### DATASET EXTRACT

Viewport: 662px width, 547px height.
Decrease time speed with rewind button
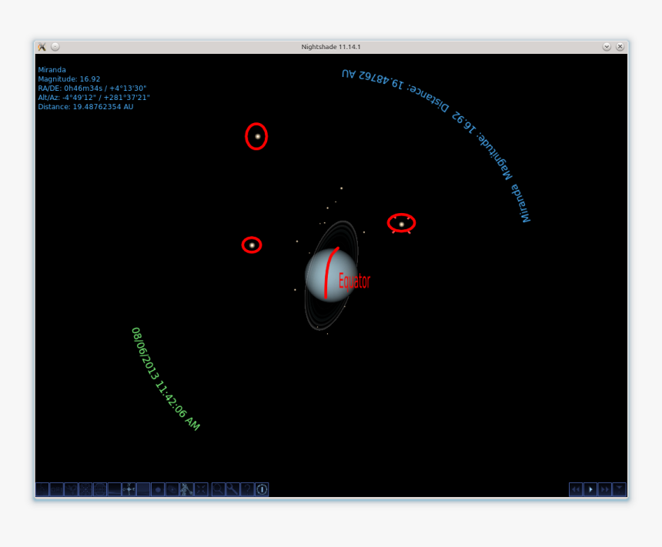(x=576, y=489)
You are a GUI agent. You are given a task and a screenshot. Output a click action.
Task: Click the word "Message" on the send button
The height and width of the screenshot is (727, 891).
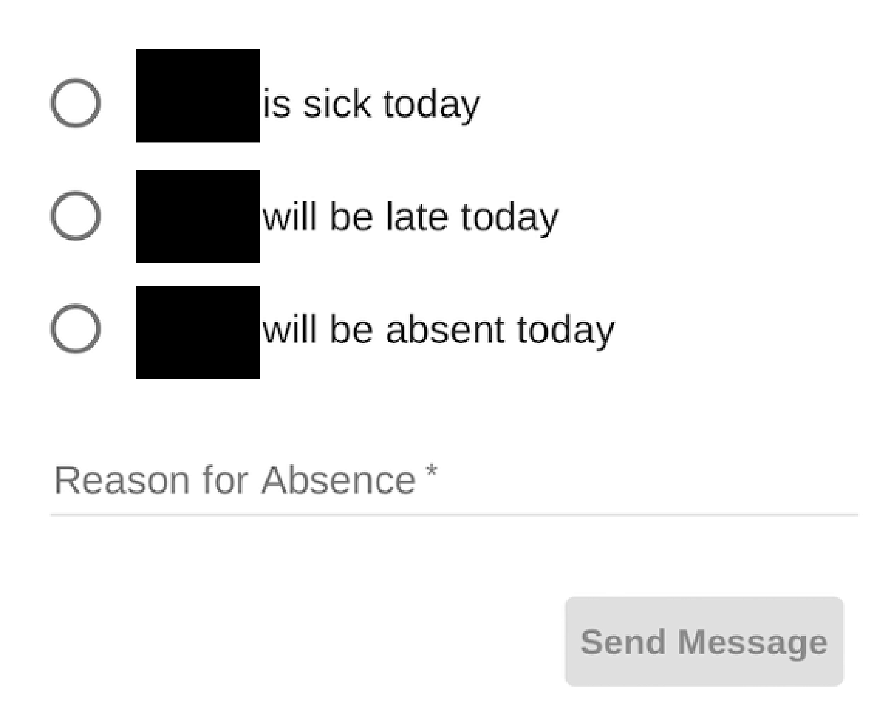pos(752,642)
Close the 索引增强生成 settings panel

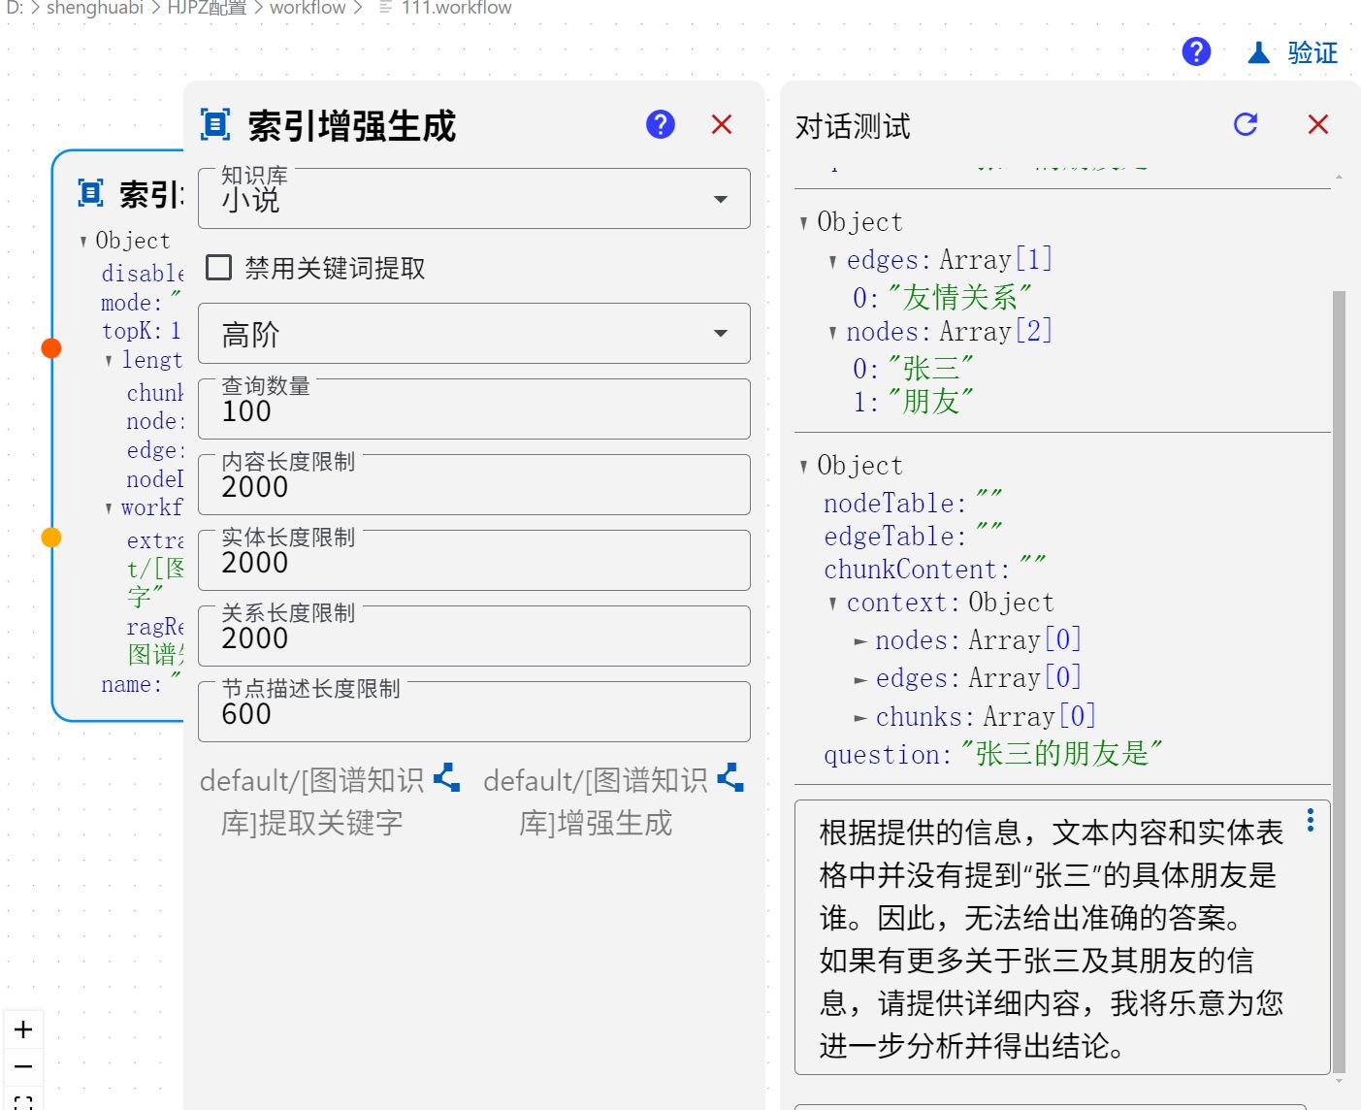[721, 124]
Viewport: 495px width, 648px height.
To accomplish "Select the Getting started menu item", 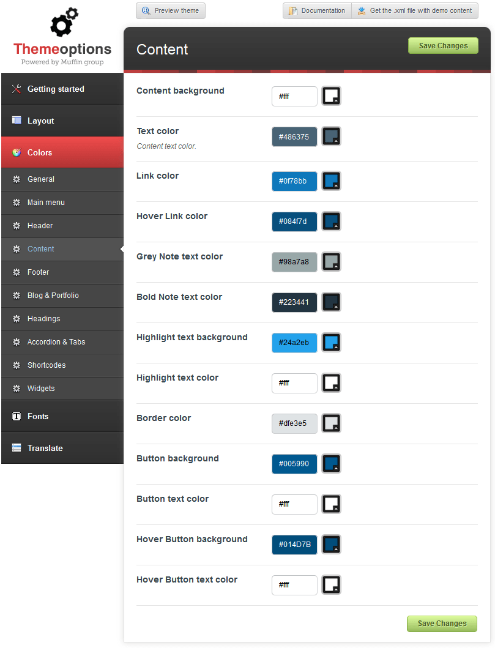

### ACTIVITY
Word for word, return the material, omitting the pictures.

### OUTPUT
Viewport: 662px width, 547px height.
Decrease time speed with rewind button
(x=576, y=489)
You are a GUI agent. You are given a task and a screenshot. Output a click action.
Task: Click the word "Message" on the send button
The height and width of the screenshot is (727, 891).
pos(752,642)
Close the 索引增强生成 settings panel

[721, 124]
Viewport: 495px width, 648px height.
To accomplish "Select the Getting started menu item", 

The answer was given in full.